* _Required action_:
Your task is to filter the data below down to the lines holding "Lyrics".
== == ==
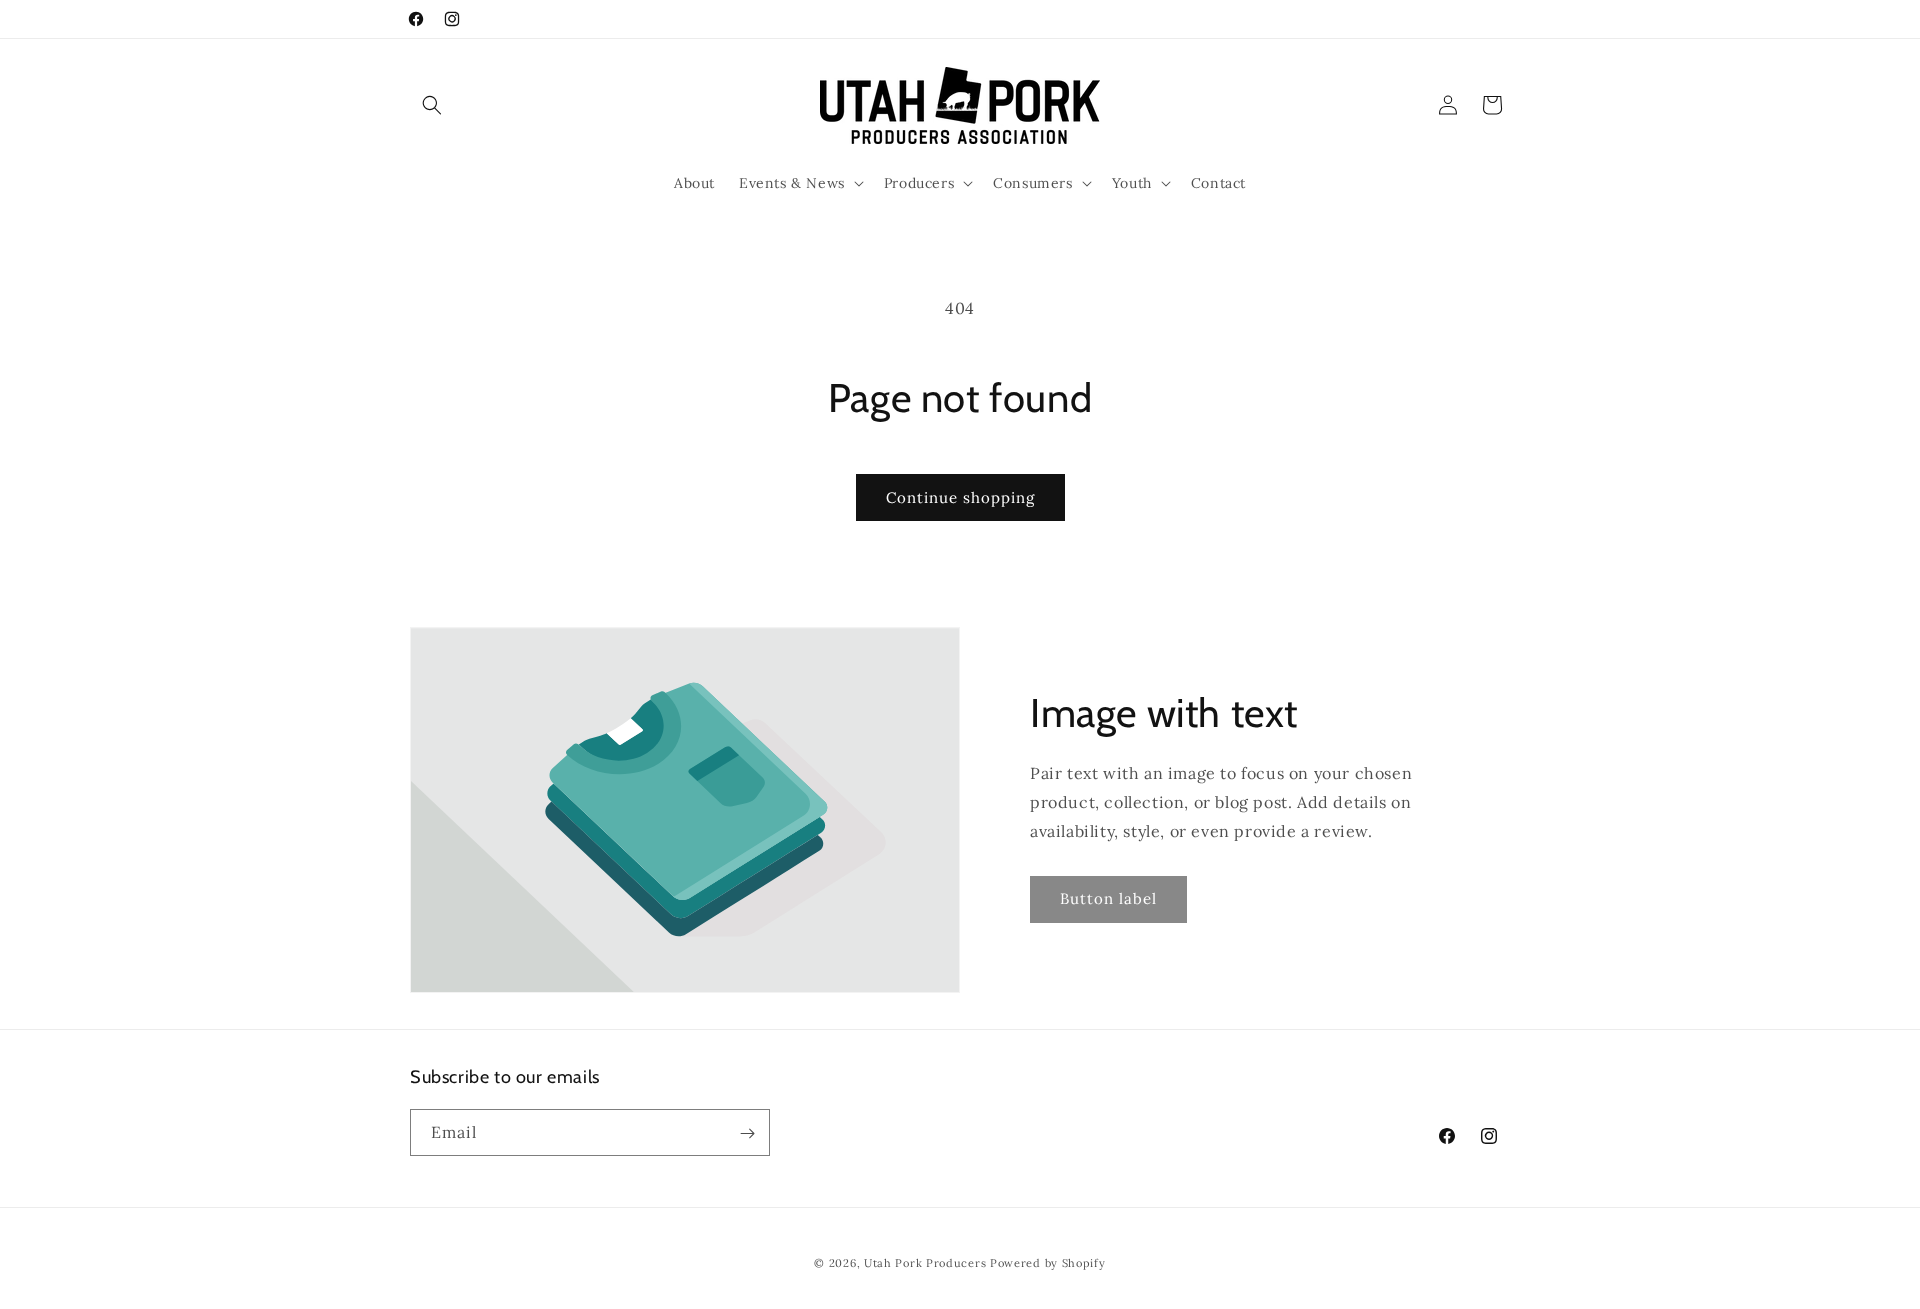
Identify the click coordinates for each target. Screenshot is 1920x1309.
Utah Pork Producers (925, 1263)
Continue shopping (960, 497)
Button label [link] (1108, 898)
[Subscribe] (747, 1133)
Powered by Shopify (1048, 1263)
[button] (432, 105)
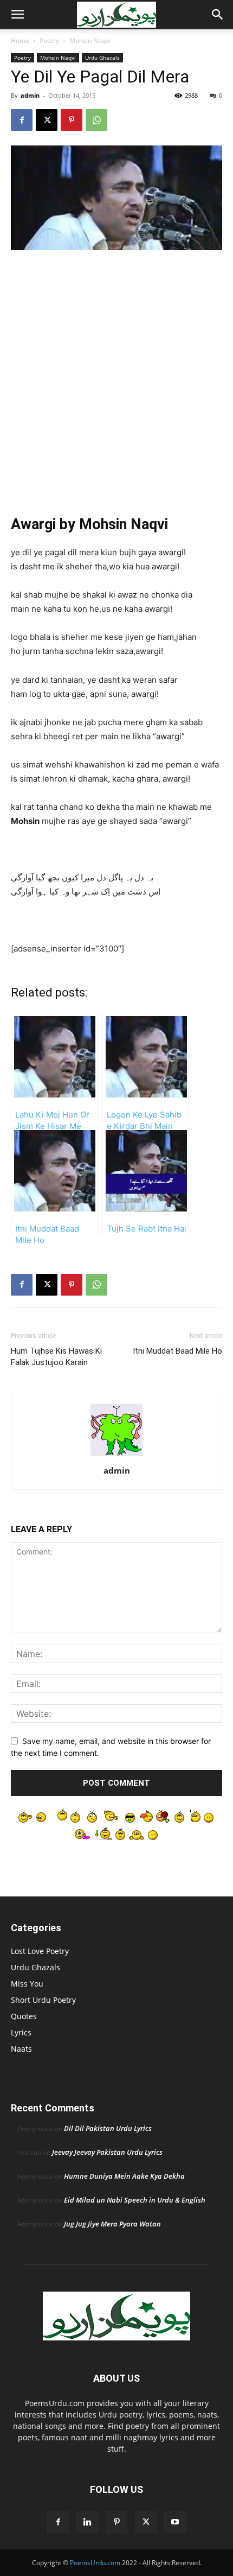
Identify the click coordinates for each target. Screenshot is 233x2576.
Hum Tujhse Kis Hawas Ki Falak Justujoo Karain (56, 1356)
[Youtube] (175, 2522)
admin (30, 95)
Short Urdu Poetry (43, 2000)
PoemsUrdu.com (95, 2562)
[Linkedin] (87, 2522)
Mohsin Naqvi (90, 40)
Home (20, 40)
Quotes (24, 2016)
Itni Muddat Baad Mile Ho (177, 1351)
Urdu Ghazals (102, 57)
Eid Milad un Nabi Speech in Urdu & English (134, 2200)
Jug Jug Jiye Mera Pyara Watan (112, 2224)
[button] (17, 14)
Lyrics (21, 2032)
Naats (21, 2049)
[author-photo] (116, 1455)
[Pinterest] (71, 120)
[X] (46, 120)
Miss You (27, 1983)
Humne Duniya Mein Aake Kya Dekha (124, 2176)
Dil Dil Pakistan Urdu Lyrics (108, 2128)
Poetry (49, 40)
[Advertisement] (116, 381)
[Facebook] (22, 120)
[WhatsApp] (96, 120)
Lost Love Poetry (40, 1951)
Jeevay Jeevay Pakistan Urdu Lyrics (107, 2152)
== == ==
* _Written reply_:
Lyrics (21, 2032)
Dil Dil Pakistan Urdu Lyrics (108, 2128)
Jeevay Jeevay Pakistan Urdu Lyrics (107, 2152)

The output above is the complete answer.